In the case of Amtrak, the underfunding of equipment is so severe that it effectively cannot expand service even as ridership grows. Existing small orders for new passenger cars are only to replace the oldest passenger cars, and therefore will not add significant capacity. The fleet of diesel engines that powers many Amtrak trains are approaching 20 years of age, and at present so many are out of service for maintenance that it threatens a shortage of power to maintain current operations.

The Northeast Corridor, which carried 11.4 million passengers in 2012, is Amtrak’s busiest route and has the highest speeds in the country. Its high-priced “Acela Express” service competes with airlines for business travelers between Washington, D.C., Boston, and points in between. But the infrastructure of the route is often ancient and causes daily problems and delays. The estimated cost to upgrade the route ranges from $25 to $50 billion—while Amtrak’s overall federal funding in 2013 was just $1.37 billion.

Boardman’s reference to overtime costs as a significant budget issue for Amtrak disregards the fact that overtime is incurred as a result of workers’ daily efforts to make such old equipment and infrastructure function correctly. He also fails to mention delays caused by private freight railroads to Amtrak service, which lengthen the work day of on-board staff and require extra crews. One route, between Seattle and Chicago, is so congested with oil and grain traffic that Amtrak service is two to four hours late every day, or worse. These delays were so severe last fall that Amtrak had to cancel the train for a week to rebalance equipment.

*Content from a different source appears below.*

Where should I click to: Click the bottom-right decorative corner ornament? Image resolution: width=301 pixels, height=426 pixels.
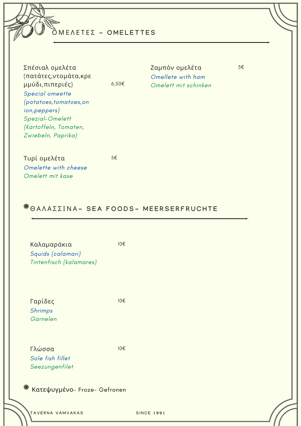tap(285, 412)
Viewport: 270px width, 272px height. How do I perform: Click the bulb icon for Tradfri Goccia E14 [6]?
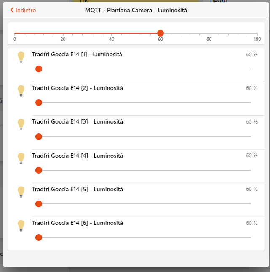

The fact that ridership grows despite deteriorating service shows that there is a need for improved access to efficient and reliable public transportation. In 2009, the Obama administration added a token $8 billion in “high-speed rail” funding to the American Recovery and Reinvestment Act. This amount was spread across funding needs for passenger rail nationwide, and much of it went to immediate infrastructure needs. About half went to actual high-speed rail projects in California and Florida that, five years later, have yet to break ground.

Aside from that one-time amount, Amtrak has received progressively lower yearly subsidies since 2010, even as ridership and financial performance have improved. Rather than respond to the need for more investment, the Obama administration has pushed for the agency to become “profitable,” which Boardman’s letter indicates will require a reduction in the wages and benefits of employees.